The Convention on the Rights of the Child (CRC) Article 24 supports the right of every child to enjoy the highest attainable standard of health. This right is interpreted broadly recognizing all factors, and other rights that may affect its realization such as the right to live free from all forms of violence in CRC Article 19. States Parties are encouraged to ensure access to quality health care across the child’s lifespan including preventative care, and guidance for parents. Steps must also be taken to abolish traditional practices prejudicial to a child’s health. Several CRC General Comments address child health including GC No. 4 that elaborates on adolescent health and development.
The child’s right to participate in medical treatment decisions in Canada is recognized in law but varies across jurisdictions. Provincial/territorial laws address a child’s consent to medical treatment such as the British Columbia Infants’ Act and Ontario Health Care Consent Act. The Supreme Court of Canada has also indicated that the best interests of the child standard must be applied in a way that takes into increasingly serious account the young person’s views in accordance with his or her maturity in treatment decisions (A. C. v. Manitoba (Director of Child and Family Services), 2009 SCC 30, [2009] 2 S.C.R. 181). In addition, provincial privacy laws address the child’s health care information and data management.
CRC Article 6:
1. States Parties recognize that every child has the inherent right to life.
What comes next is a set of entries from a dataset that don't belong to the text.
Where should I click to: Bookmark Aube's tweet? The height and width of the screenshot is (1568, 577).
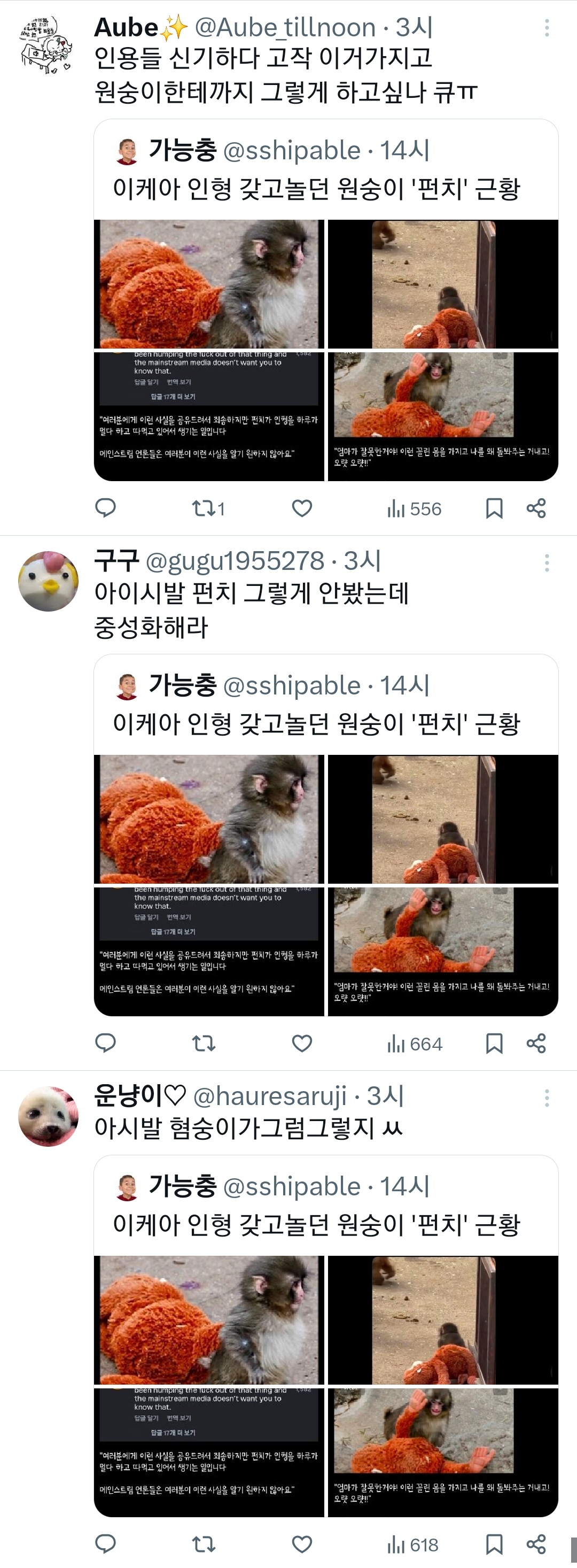click(494, 508)
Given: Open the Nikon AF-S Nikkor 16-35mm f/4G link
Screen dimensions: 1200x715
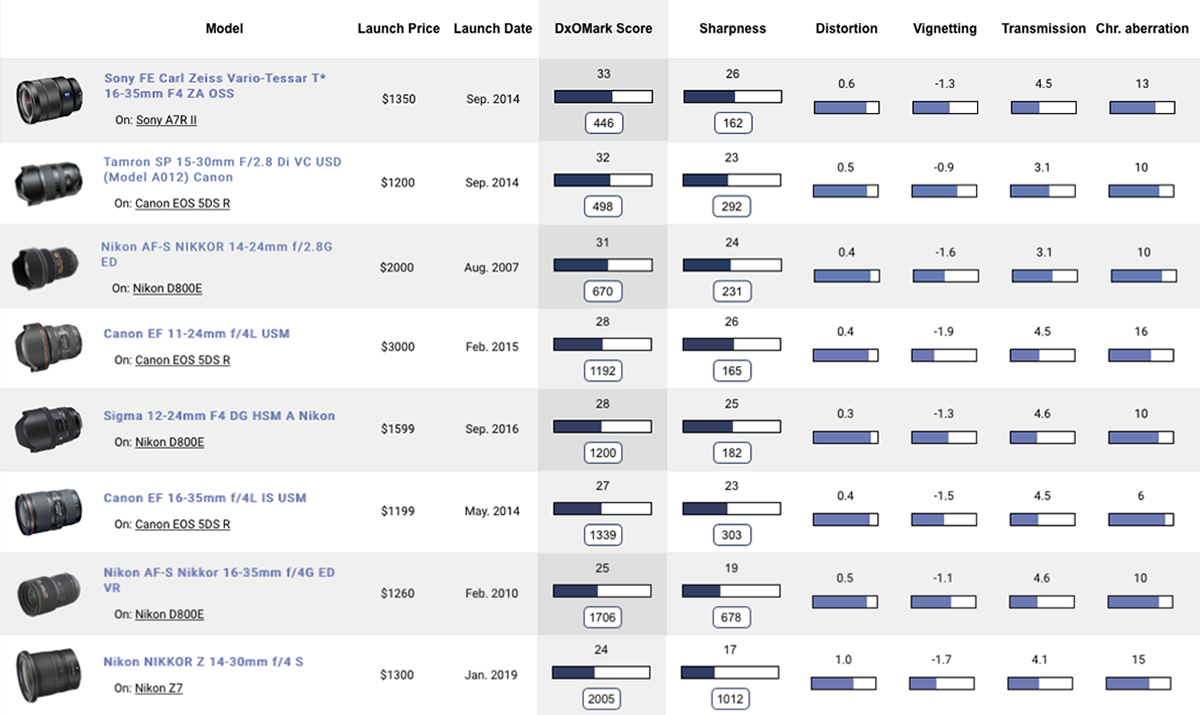Looking at the screenshot, I should pos(219,580).
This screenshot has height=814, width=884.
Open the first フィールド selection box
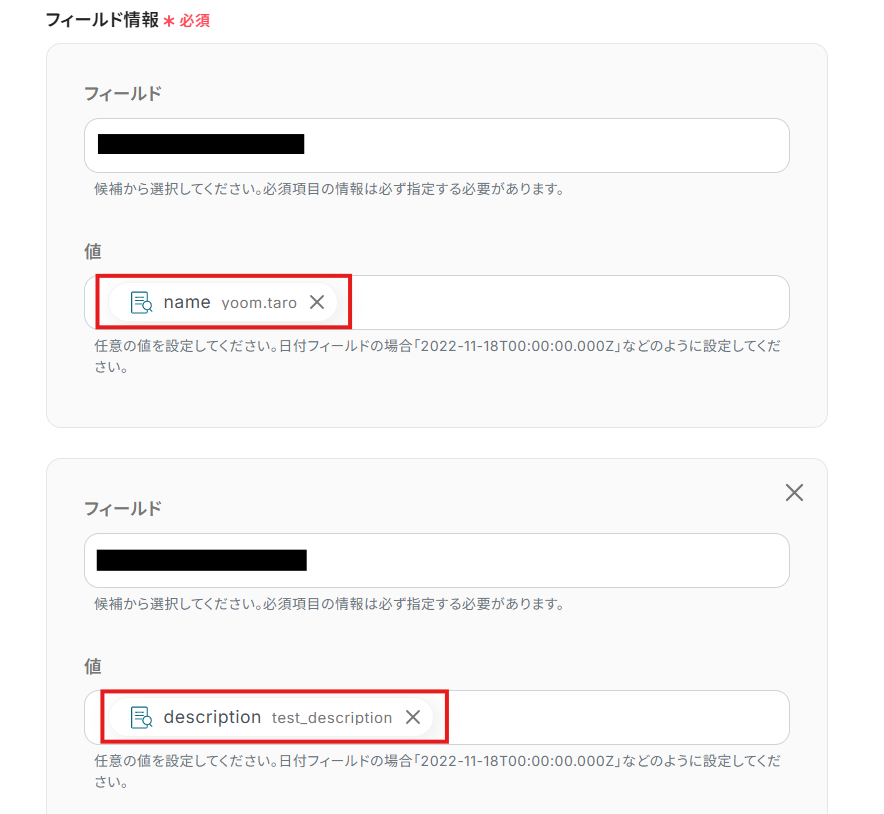(436, 145)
2. States Parties shall ensure to the maximum extent possible the survival and development of the child.
CRC Article 24:
1. States Parties recognize the right of the child to the enjoyment of the highest attainable standard of health and to facilities for the treatment of illness and rehabilitation of health. States Parties shall strive to ensure that no child is deprived of his or her right of access to such health care services.
2. States Parties shall pursue full implementation of this right and, in particular, shall take appropriate measures:
(a) To diminish infant and child mortality;
(b) To ensure the provision of necessary medical assistance and health care to all children with emphasis on the development of primary health care;
(c) To combat disease and malnutrition, including within the framework of primary health care, through, inter alia, the application of readily available technology and through the provision of adequate nutritious foods and clean drinking-water, taking into consideration the dangers and risks of environmental pollution;
(d) To ensure appropriate pre-natal and post-natal health care for mothers;
(e) To ensure that all segments of society, in particular parents and children, are informed, have access to education and are supported in the use of basic knowledge of child health and nutrition, the advantages of breastfeeding, hygiene and environmental sanitation and the prevention of accidents;
(f) To develop preventive health care, guidance for parents and family planning education and services.
3. States Parties shall take all effective and appropriate measures with a view to abolishing traditional practices prejudicial to the health of children.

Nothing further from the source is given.